Pidgin 2.4.3 and ICQ

Well, this week has certainly been interesting with Pidgin development. On July 1, AOL made a small change to the OSCAR servers that affected our ICQ users. A lot of misinformation was spread in #pidgin about what really happened, so here's my best attempt to explain it.

Libpurple (and thus Pidgin and Finch) identified itself as ICQ basic 14.34.3000. Of course, we sent a version string that included our real identification ("Purple/2.4.2" for example). This has worked for us for years. We send the version bytes from official clients to the server because if we don't mimic an official client, we get locked out of some features. Which features, I'm not really sure, since I don't really know or care about the internals of the OSCAR protocol.

Suddenly we started seeing reports about ICQ no longer working in #pidgin. Upon investigation we discovered that apparently the client ID has been "retired", and any logins from that client ID are immediately met with a message from the server demanding an upgrade to ICQ6. The server then forcibly disconnects us. We catch this error and display a somewhat different message instructing our users to go to pidgin.im to get an update.
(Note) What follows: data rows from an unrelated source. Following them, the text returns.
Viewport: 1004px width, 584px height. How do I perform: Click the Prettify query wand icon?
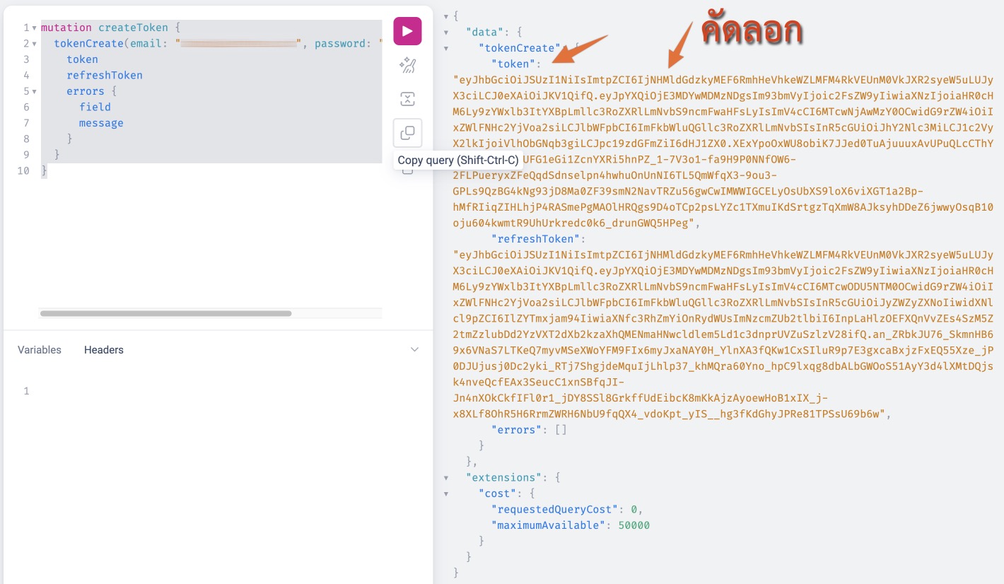(x=407, y=66)
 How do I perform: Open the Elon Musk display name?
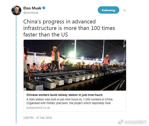[32, 8]
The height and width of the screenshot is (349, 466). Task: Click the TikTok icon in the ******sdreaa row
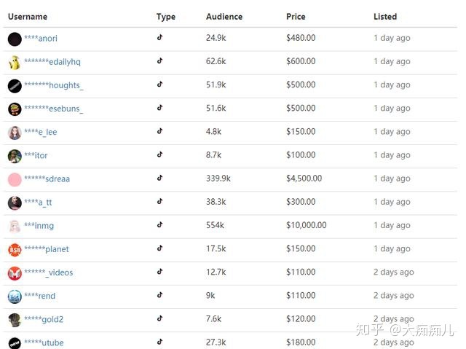[x=160, y=178]
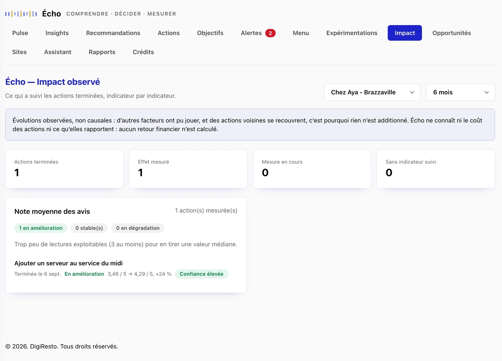Viewport: 502px width, 361px height.
Task: Open the Expérimentations tab
Action: point(352,33)
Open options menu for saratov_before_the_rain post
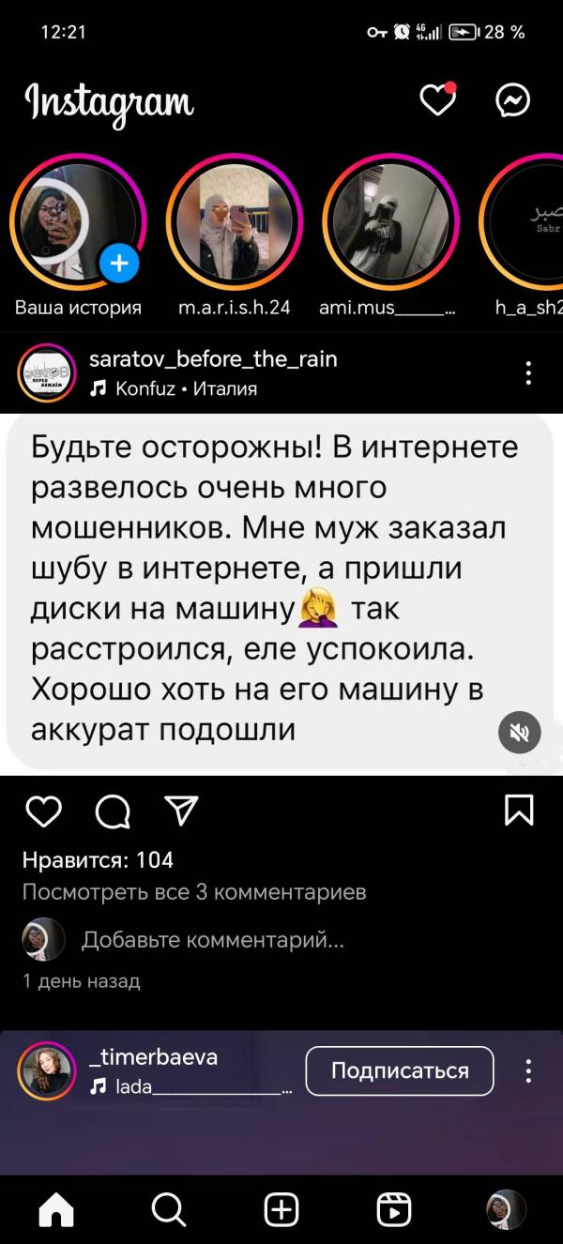Viewport: 563px width, 1244px height. (529, 372)
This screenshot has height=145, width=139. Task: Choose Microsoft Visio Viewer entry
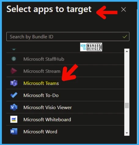click(x=65, y=107)
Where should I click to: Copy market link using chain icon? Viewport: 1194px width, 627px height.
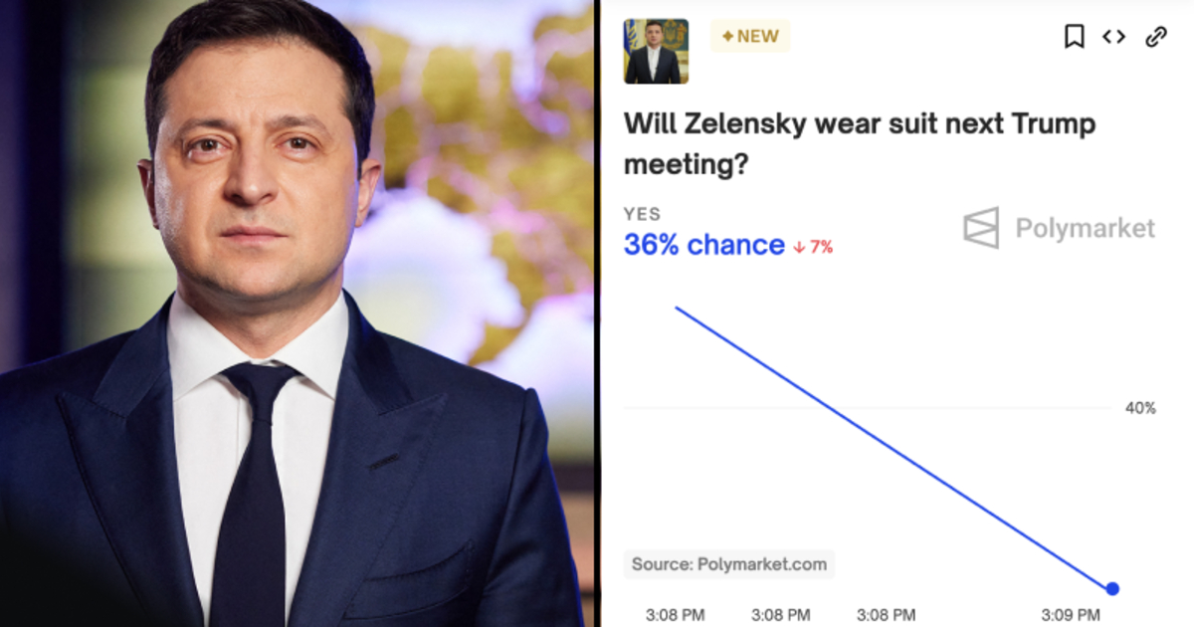pos(1155,37)
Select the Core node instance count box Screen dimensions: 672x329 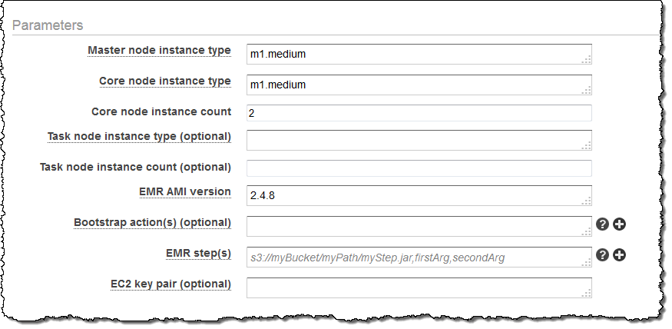click(419, 113)
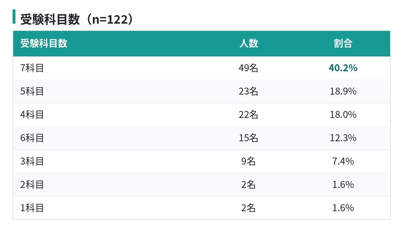Select the 3科目 row label

coord(32,161)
Stu Tomlinson found the version identification information for the most current official ICQ client and changed our identification. Magically logging in and holding a conversation works. This patch became the reason for the release of Pidgin 2.4.3.

So to summarize, this was NOT a protocol change, merely a tweak on the server side to disallow logins from "old" clients. I suspect this is to try to weed out older, buggier clients and get the users on current software.